Work required
Please repeat nothing except the lines from the one containing "Task: Click the Confirm password field label" through the end of the records, exactly and without pictures.

Entries supplied
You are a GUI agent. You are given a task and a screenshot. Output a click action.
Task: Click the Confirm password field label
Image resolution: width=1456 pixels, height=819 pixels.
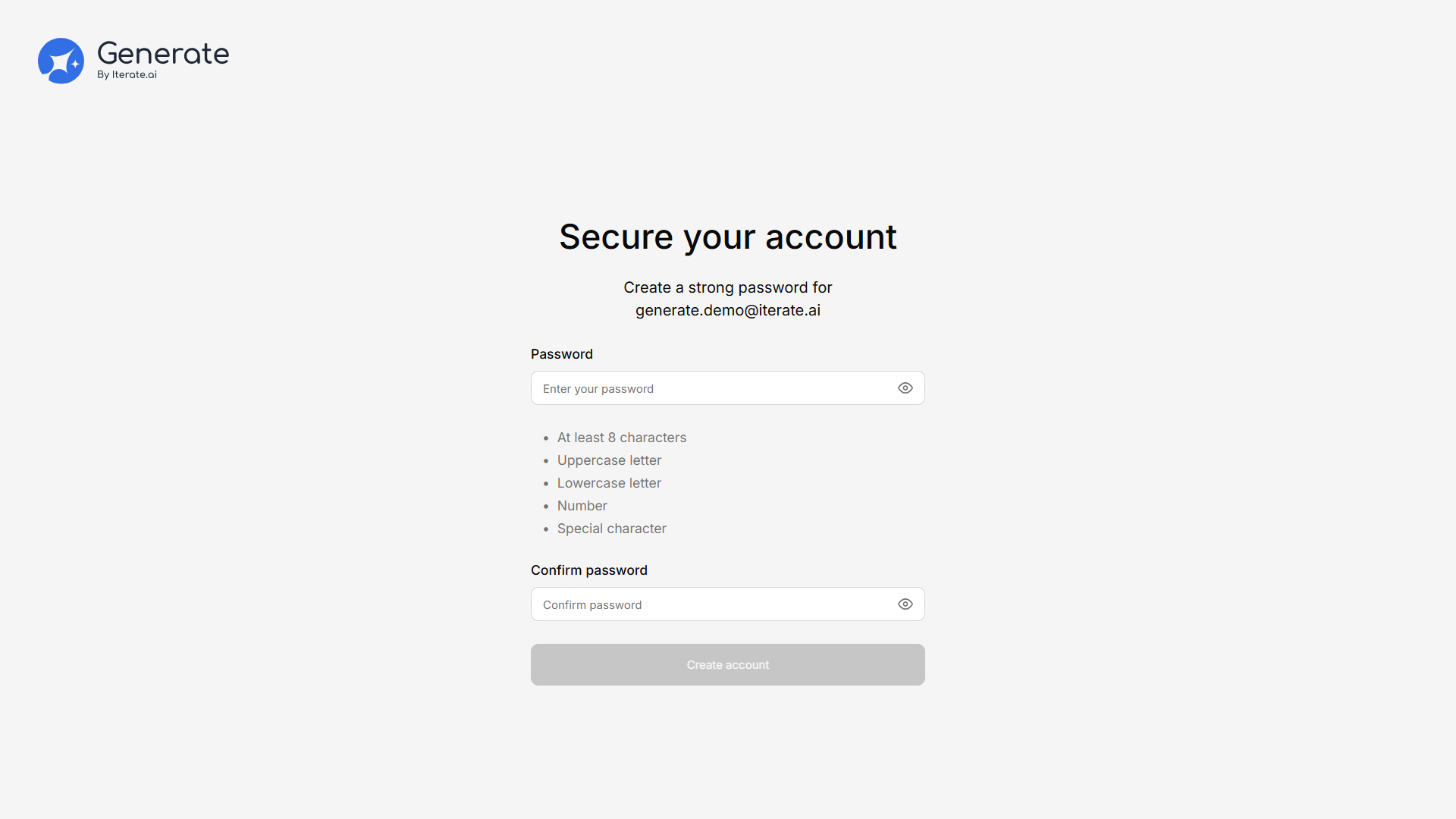coord(588,570)
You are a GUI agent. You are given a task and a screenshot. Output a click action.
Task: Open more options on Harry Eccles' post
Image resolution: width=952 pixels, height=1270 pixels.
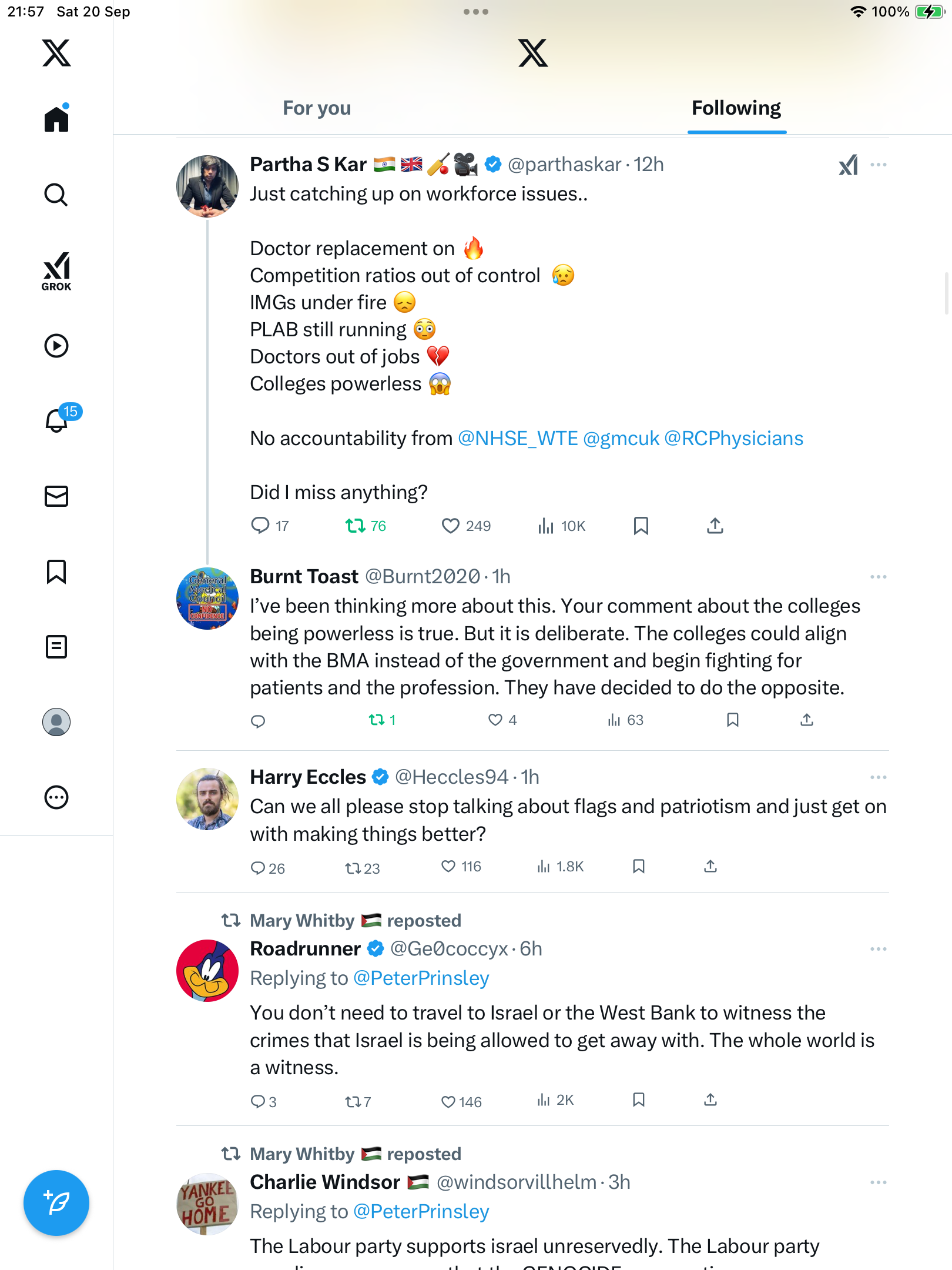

Output
Task: Click the Confirm password field label
Image resolution: width=1456 pixels, height=819 pixels.
coord(588,570)
You are a GUI agent. You are given a task and a screenshot. Output a click action.
Task: Open more options on Harry Eccles' post
Image resolution: width=952 pixels, height=1270 pixels.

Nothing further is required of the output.